Your goal: Only an exact copy is wanted: the lines from the one holding "Click the course" through the last line below, minus the pictures.

Supplied records:
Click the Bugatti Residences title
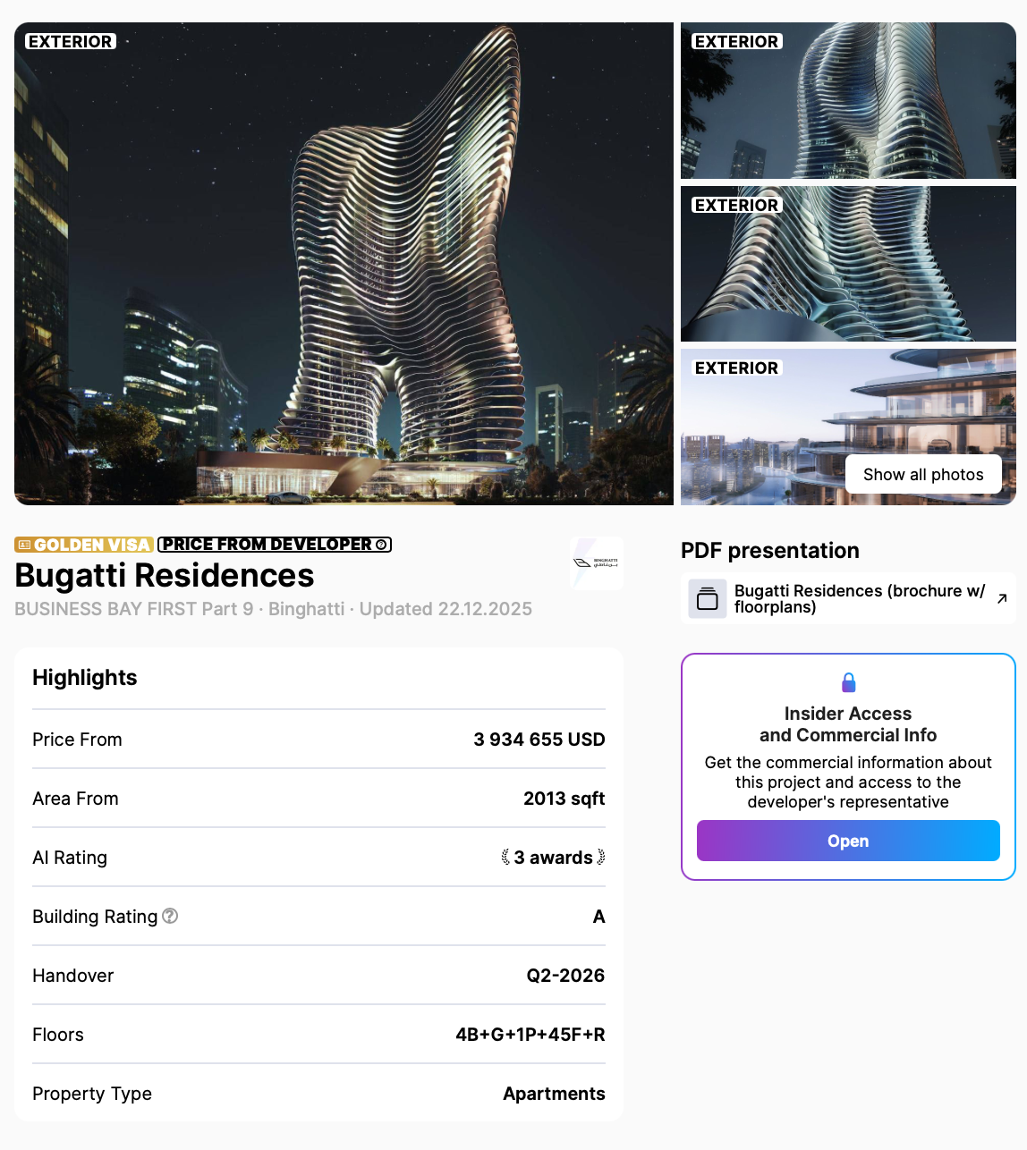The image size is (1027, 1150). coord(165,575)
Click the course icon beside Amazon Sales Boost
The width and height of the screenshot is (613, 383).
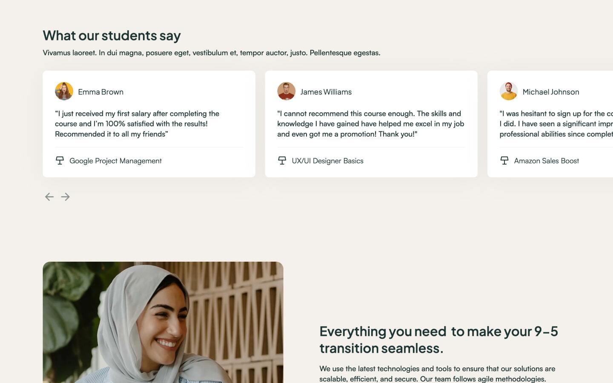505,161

Exercise result:
Click the course icon beside Amazon Sales Boost
The width and height of the screenshot is (613, 383).
505,161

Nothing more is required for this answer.